Iowa isn't just voting next week--they're caucusing. Today's Wall Street Journal (finally) explains what that means.

Democrats and Republicans gather at various locations in the 1,784 precincts of the state. Republicans make a pitch for their candidates and there is a secret ballot. Democrats gather in clumps around the room according to which candidate they support. But the key item for caucuses in both parties is this:

Candidates who don't receive support from at least 15% of participants are "eliminated," but their supporters can realign with another group. A final head count at the Jan. 3 gatherings will determine how county-level (not statewide) delegates will be apportioned.

According to this account, the lingo is that more than 15% makes the candidate "viable." But that first vote isn't the last. If your candidate isn't viable, you can join your second choice candidate, or the group that remains uncommitted.

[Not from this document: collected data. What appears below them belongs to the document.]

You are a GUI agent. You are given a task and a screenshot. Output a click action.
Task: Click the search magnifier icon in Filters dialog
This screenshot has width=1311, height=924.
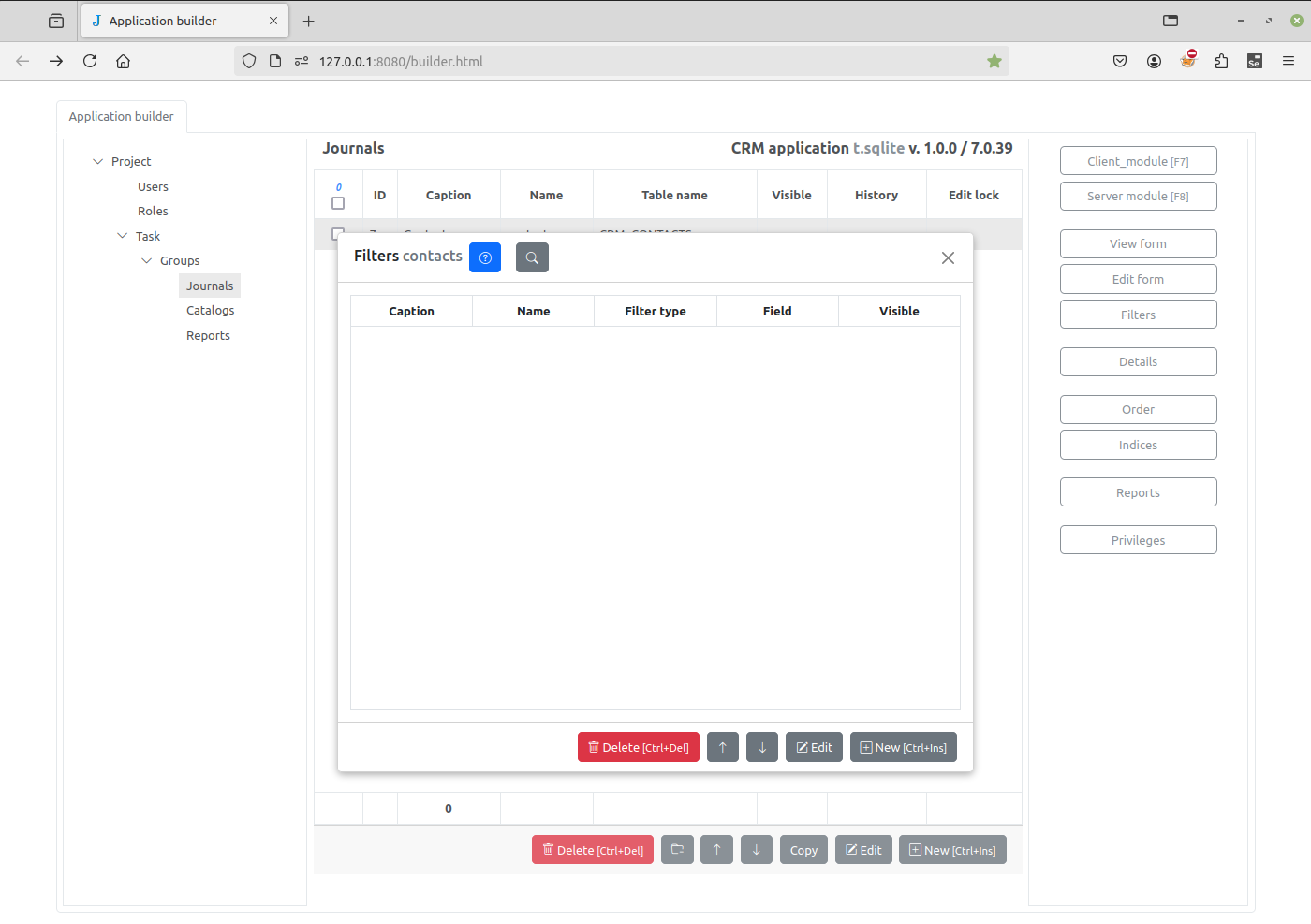click(532, 257)
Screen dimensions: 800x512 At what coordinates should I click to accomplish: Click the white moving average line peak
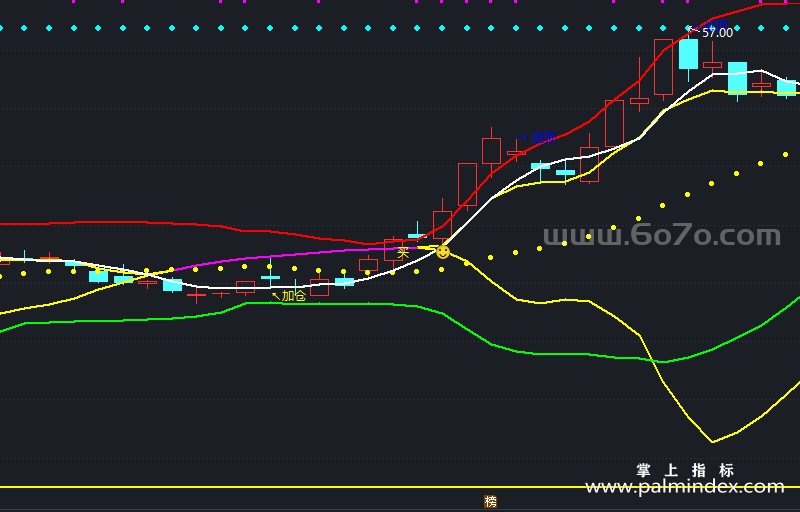pos(760,70)
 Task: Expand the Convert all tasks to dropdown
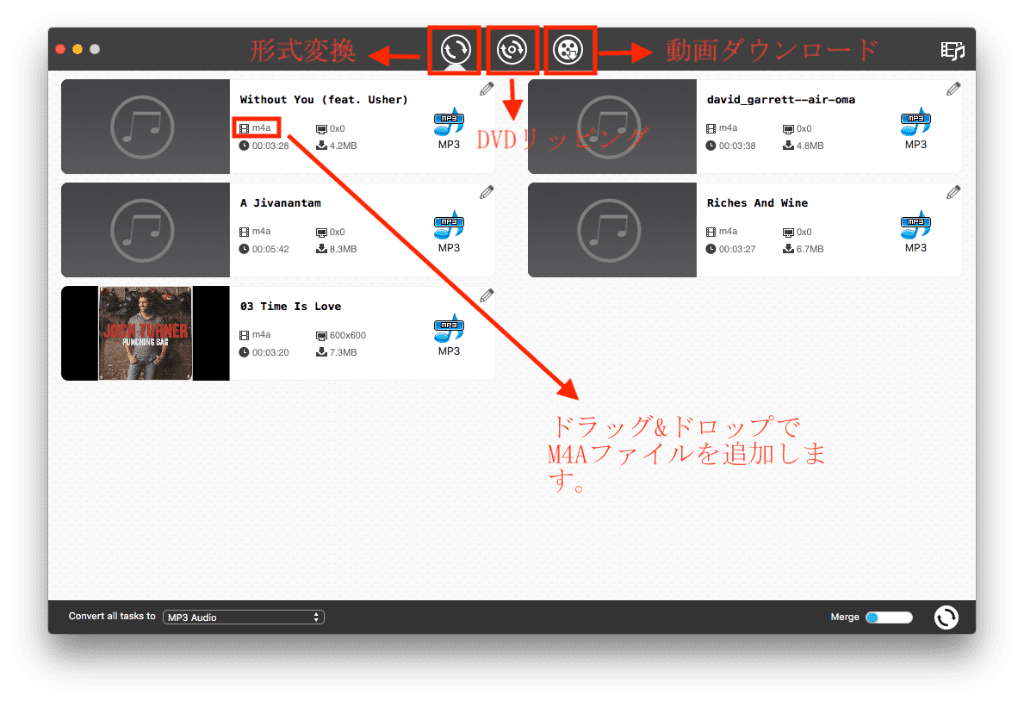click(x=244, y=617)
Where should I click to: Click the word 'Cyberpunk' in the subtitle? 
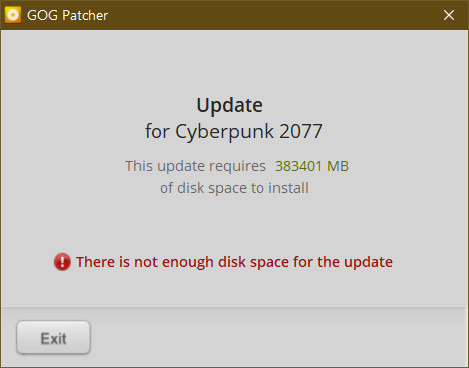click(224, 132)
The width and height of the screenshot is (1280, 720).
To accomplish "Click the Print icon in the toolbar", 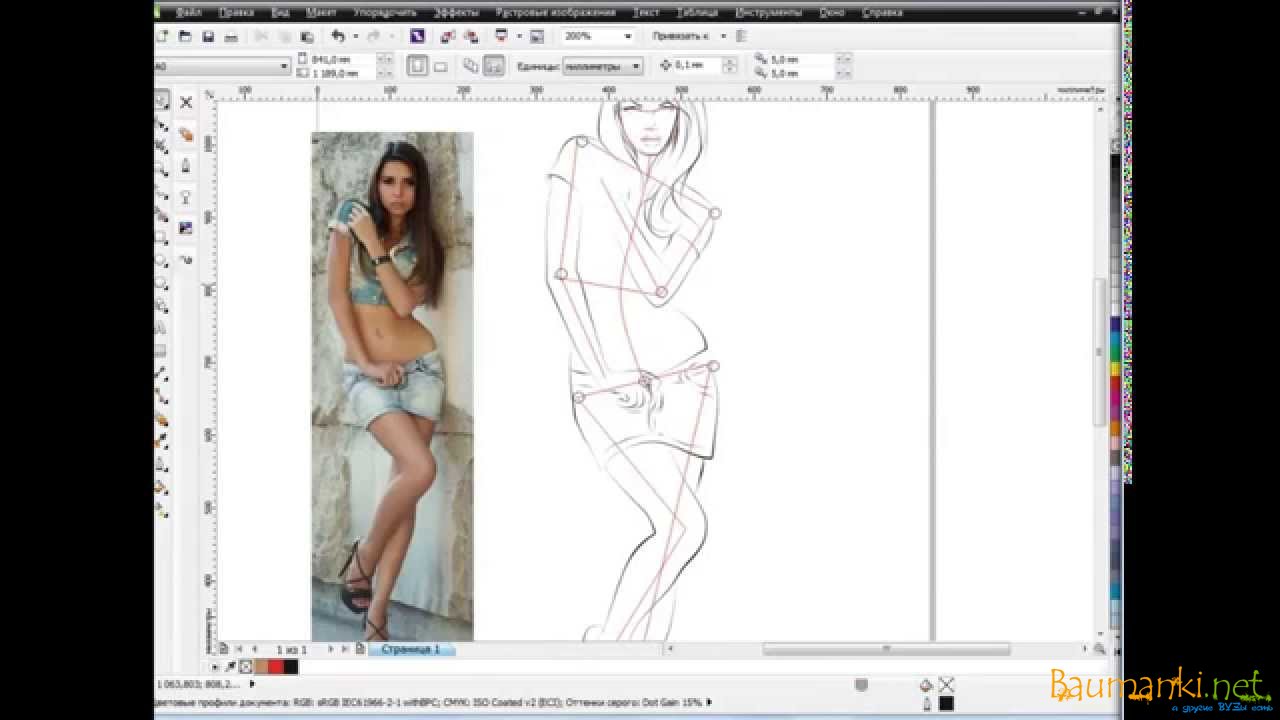I will (x=231, y=36).
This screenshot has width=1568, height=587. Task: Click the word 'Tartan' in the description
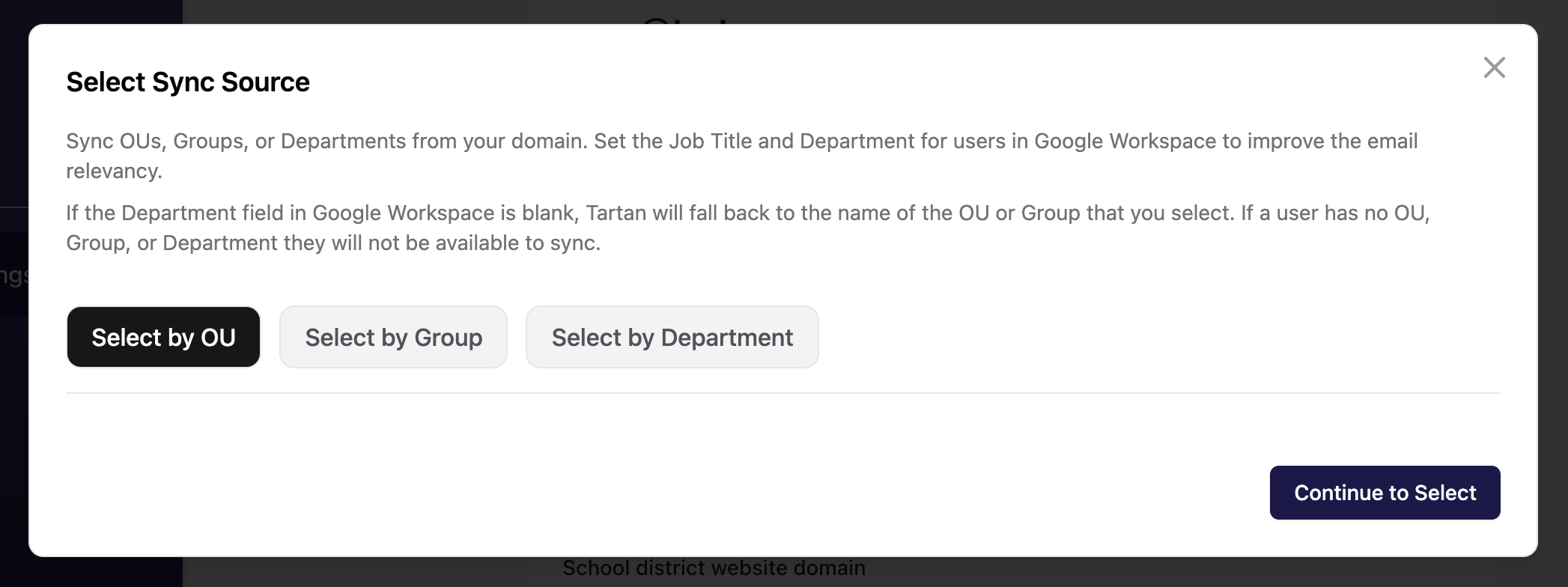click(x=616, y=213)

This is why polls ask for "second choice" candidates, but that doesn't say a lot because whether your second choice will matter depends on who your first choice is--that is, if your first choice is a second tier candidate unlikely to get 15%, your second choice matters more than if your first choice is one of the top tier, who are more likely to get 15%. Unless of course your second choice is also a below 15% candidate--then it's your third choice that matters. Then again, there's nothing preventing anyone from switching for any reason or no reason, from any candidate (viable or not) or the uncommitted, until the final tally is taken.

The big variable is who will attend. Some of the problem is who can attend: even though the caucuses are held in the evening, lots of people work then--in retail, restaurants and other places open until 9, and notably police, fire and medical personnel who often belong to politically active unions. Employers are not required to give time off, because technically it isn't an election--it's a internal party matter.

In all, only about 10% of Democrats and 12% of Republicans are expected to caucus.

As things are shaping up now, if Obama wins it may be because of what some are reporting is a very strong new speech in the closing days, or because college students are able and willing to caucus; if Hillary wins it may be because her experience argument grafts onto concern about events in Pakistan, or because of her ad blitz or women who want to vote for a woman for President once in their lives; if John Edwards wins, it may be because of his strong organization in rural areas and the resonance of his anti-corporate argument where jobs moved offshore have created hardship and insecurity.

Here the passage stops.